![]() |
SUARAMILENIAL.ID, JAKARTA — Pemerintah resmi menunjuk pihak ketiga sebagai pemungut Pajak Penghasilan (PPh) pedagang dalam negeri yang berjualan lewat platform digital. |
Ketentuan ini tertuang dalam Peraturan Menteri Keuangan (PMK) Nomor 37 Tahun 2025 tentang Penunjukan Pihak Lain sebagai Pemungut Pajak Penghasilan serta Tata Cara Pemungutan, Penyetoran, dan Pelaporan Pajak Penghasilan yang Dipungut oleh Pihak Lain atas Penghasilan Pedagang Dalam Negeri melalui Sistem Elektronik.
PMK ini diteken pada 11 Juni 2025 dan mulai berlaku sejak diundangkan, yakni 14 Juli 2025.
Kebijakan ini dilatarbelakangi oleh pesatnya perkembangan ekosistem niaga-el (e-commerce) di Indonesia pasca-pandemi Covid-19. Perubahan perilaku konsumen, meningkatnya penggunaan internet dan smartphone, serta kemajuan teknologi keuangan menjadi faktor pendorong utama. Pemerintah menilai, perlu ada penyederhanaan administrasi perpajakan untuk mendukung pelaku usaha digital, sekaligus menjaga kesetaraan antara bisnis daring dan konvensional.

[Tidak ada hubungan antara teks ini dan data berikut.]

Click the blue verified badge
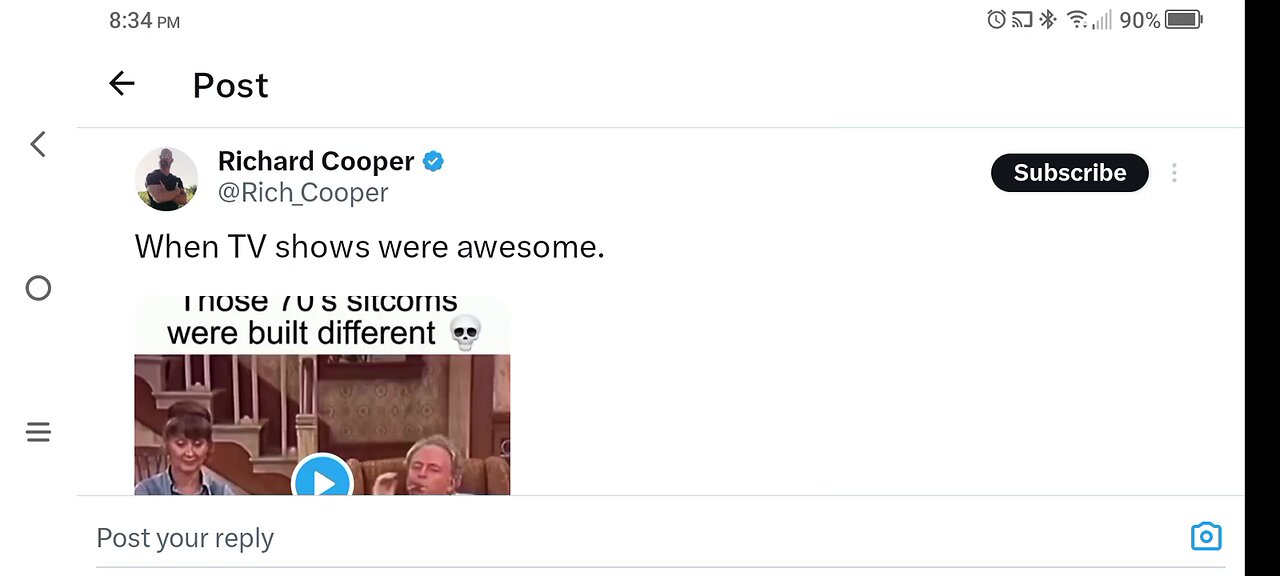This screenshot has height=576, width=1280. click(x=433, y=161)
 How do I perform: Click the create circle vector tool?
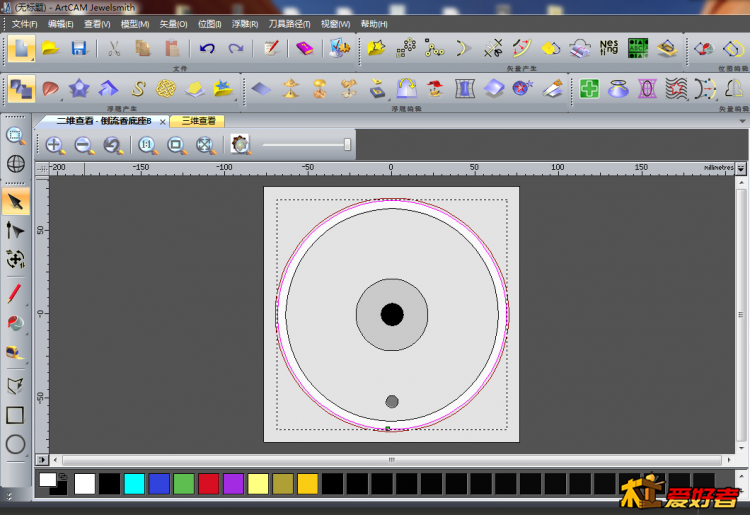click(15, 444)
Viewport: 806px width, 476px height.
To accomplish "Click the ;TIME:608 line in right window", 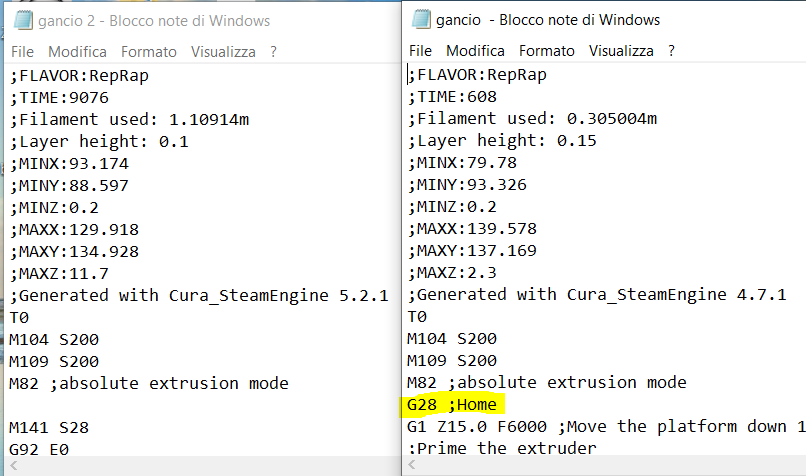I will (452, 97).
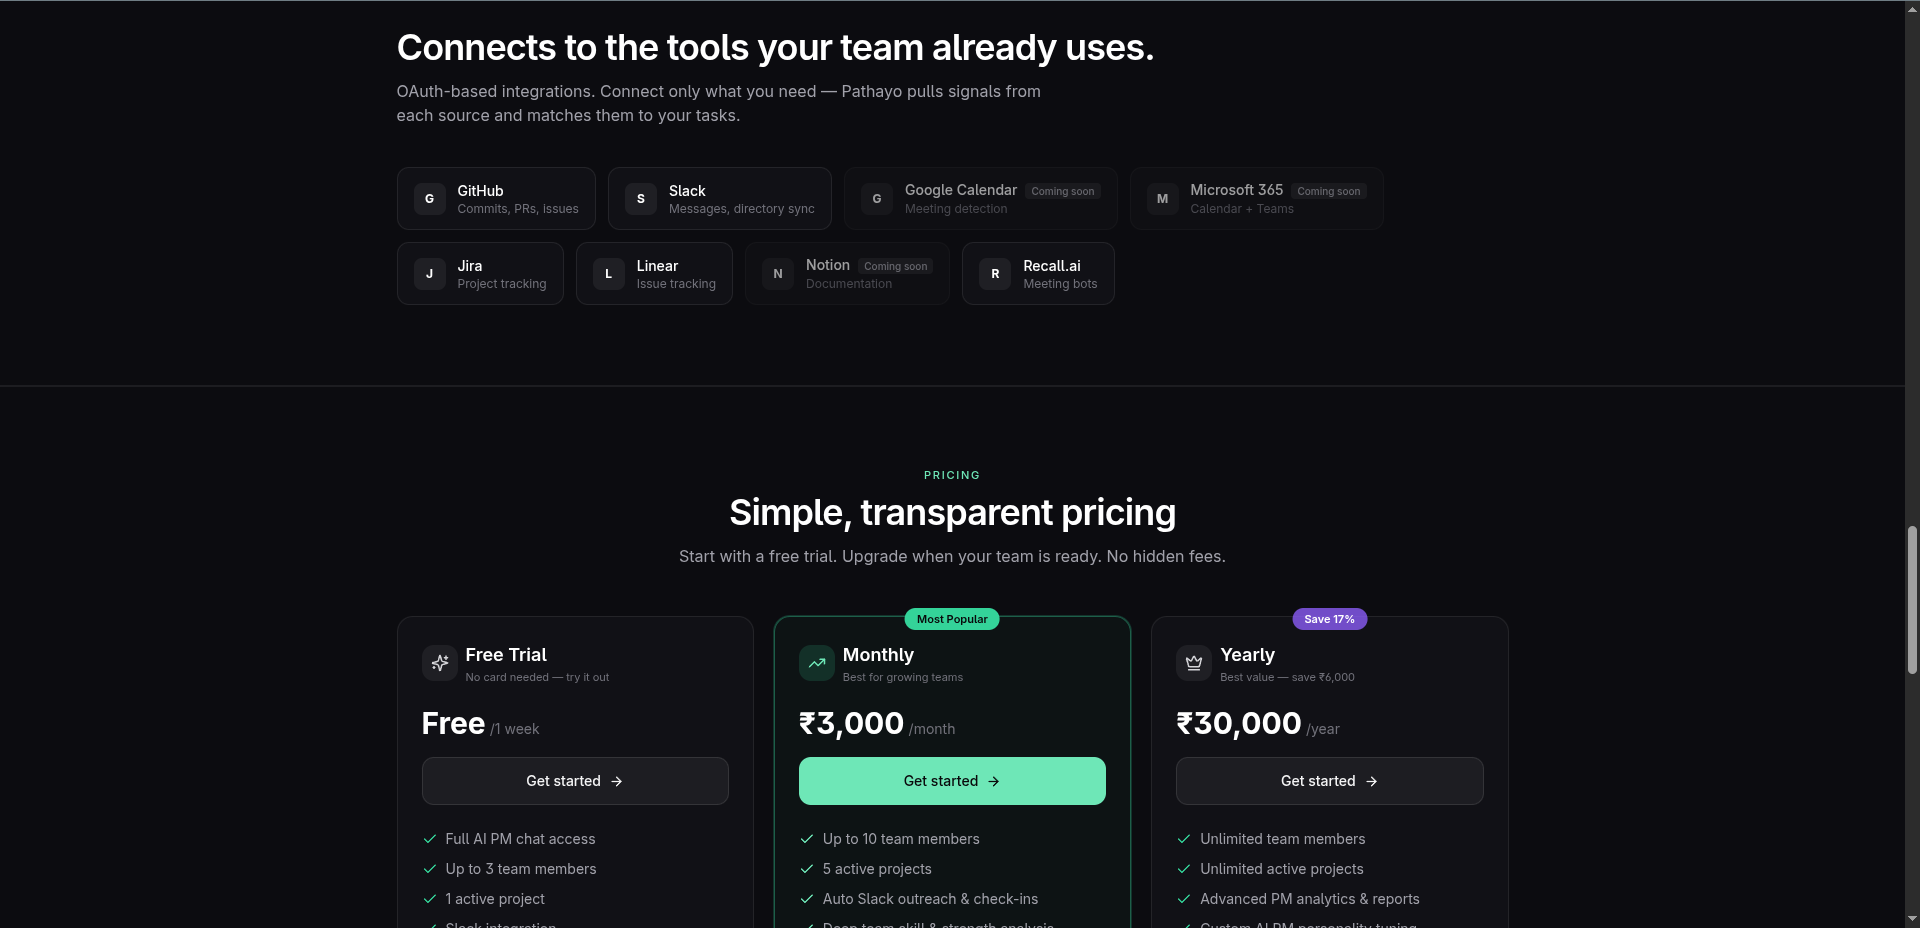Click the Notion integration N icon
This screenshot has height=928, width=1920.
[x=778, y=274]
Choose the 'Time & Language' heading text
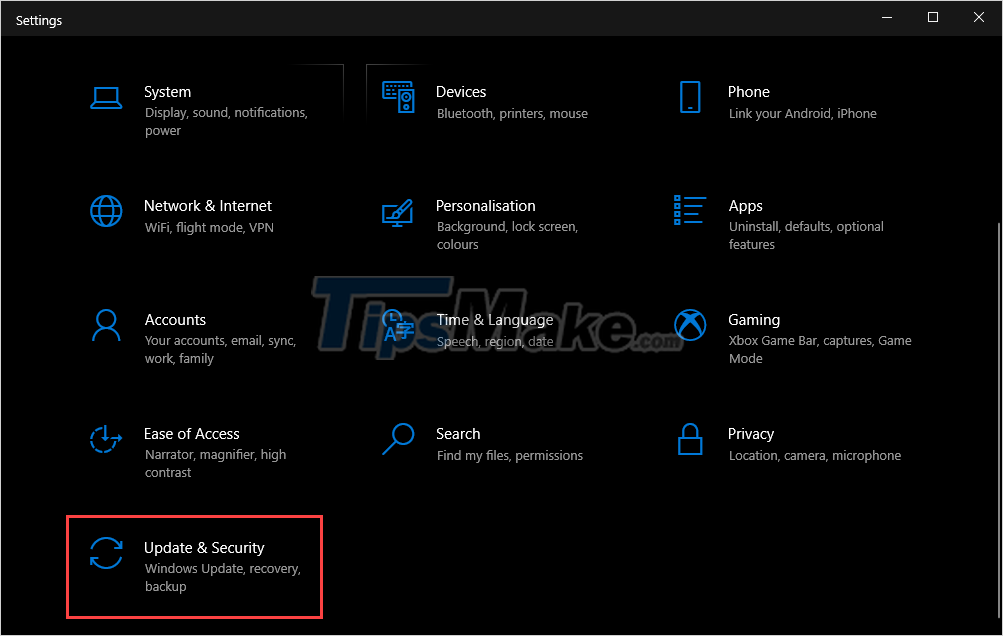1003x636 pixels. click(495, 320)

“Praktik serupa sudah dijalankan di sejumlah negara seperti Meksiko, India, Filipina, dan Turki,” demikian tertulis dalam salinan beleid tersebut.
Skema Pemungutan Pajak
PMK 37/2025 menetapkan bahwa penyedia marketplace atau platform digital ditunjuk sebagai pemungut PPh Pasal 22 atas transaksi yang dilakukan oleh pedagang (merchant) dalam negeri. Para merchant wajib menyampaikan informasi yang diperlukan kepada platform sebagai dasar pemungutan pajak.
Tarif yang dikenakan sebesar 0,5 persen dari omzet. Besaran tarif ini bisa bersifat final atau tidak final, bergantung pada ketentuan yang berlaku bagi wajib pajak.
Secara garis besar, skema pengenaan PPh Pasal 22 berdasarkan PMK ini dibagi sebagai berikut:
Wajib Pajak Orang Pribadi:
• Omzet di bawah atau sama dengan Rp500 juta: Tidak dipungut PPh.
• Omzet antara Rp500 juta hingga Rp4,8 miliar:
• Jika memenuhi ketentuan PP 55/2022: PPh final 0,5 persen.
• Jika tidak memenuhi: 0,5 persen tidak final (dapat dikreditkan dalam SPT tahunan).
• Omzet di atas Rp4,8 miliar: 0,5 persen tidak final.
Wajib Pajak Badan:
• Omzet di bawah atau sama dengan Rp4,8 miliar: 0,5 persen, dapat bersifat final atau tidak final.
• Omzet di atas Rp4,8 miliar: 0,5 persen tidak final.
PMK ini juga menyamakan faktur (invoice) dengan bukti pemungutan atau pemotongan pajak, dan menetapkan standar minimal data yang harus dicantumkan dalam invoice penjualan. Marketplace diwajibkan menyampaikan laporan berkala kepada Direktorat Jenderal Pajak (DJP).
Direktur Penyuluhan, Pelayanan, dan Hubungan Masyarakat DJP, Rosmauli, menegaskan bahwa aturan ini bukanlah pajak baru. “Ini bentuk penyesuaian dari sistem manual ke sistem digital. Tujuannya agar lebih sederhana, adil, dan mendukung ekosistem ekonomi digital yang sehat,” ujar Rosmauli.
Informasi lengkap mengenai PMK Nomor 37 Tahun 2025 ini dapat diakses melalui situs resmi DJP di laman pajak.go.id.